4. Utility merry-go-round Yet another nagging sign of stinginess is that you compulsively switch utility company. A dedicated penny-pincher constantly eyes all the options: Click Energy, Country Energy, Lumo Energy, Simply Energy, Quoll Energy ...

Then there are all the broadband providers and cellphone operators to weigh up with care. Every damned deal must be tracked down to counter the dread of potential overexpenditure. God forbid.

5. Pain of paying Physical proof that you are cheap comes if you powerfully experience "the pain of paying". According to Carnegie Mellon University research, this brain pain stems from the insula: the bit of it linked with reading signals in the body and generating feelings of distress.

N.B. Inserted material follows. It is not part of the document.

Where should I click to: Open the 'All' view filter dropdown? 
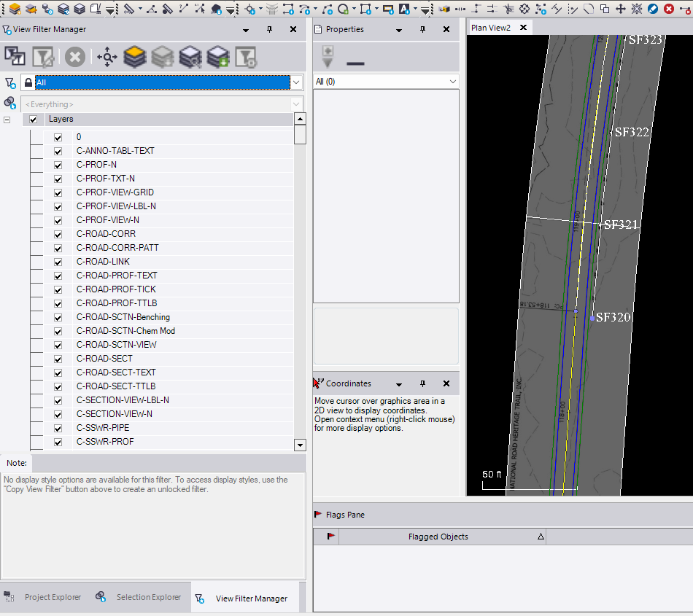point(296,82)
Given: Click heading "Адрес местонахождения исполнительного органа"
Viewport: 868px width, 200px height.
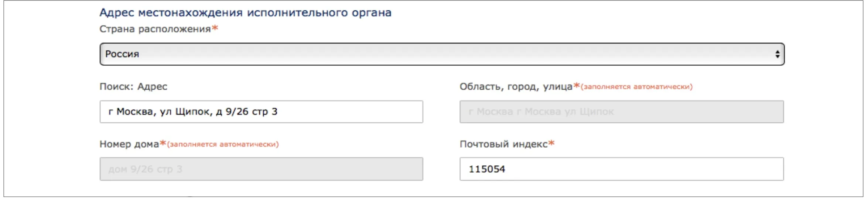Looking at the screenshot, I should click(x=245, y=13).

When a tightwad is shown an undesirable price, the insula apparently goes into overdrive. Cue gut discomfort and wincing.

6. Extreme food recycling A final sign that you dislike wasting money to an unhealthy degree is that the generic-brand food in your fridge smells, long past its use-by date. The gunge in the crisper drawer screams that the time is ripe for a purge, but maybe not "wasting" anything matters more to you than being able to get to church tomorrow or having functioning kidneys. At least the home brew is unlikely to go off in a hurry.

Merry Christmas! Just don't expect any presents. If you do get any, remember to peel off the sticky tape carefully, so you can reuse the wrapping paper.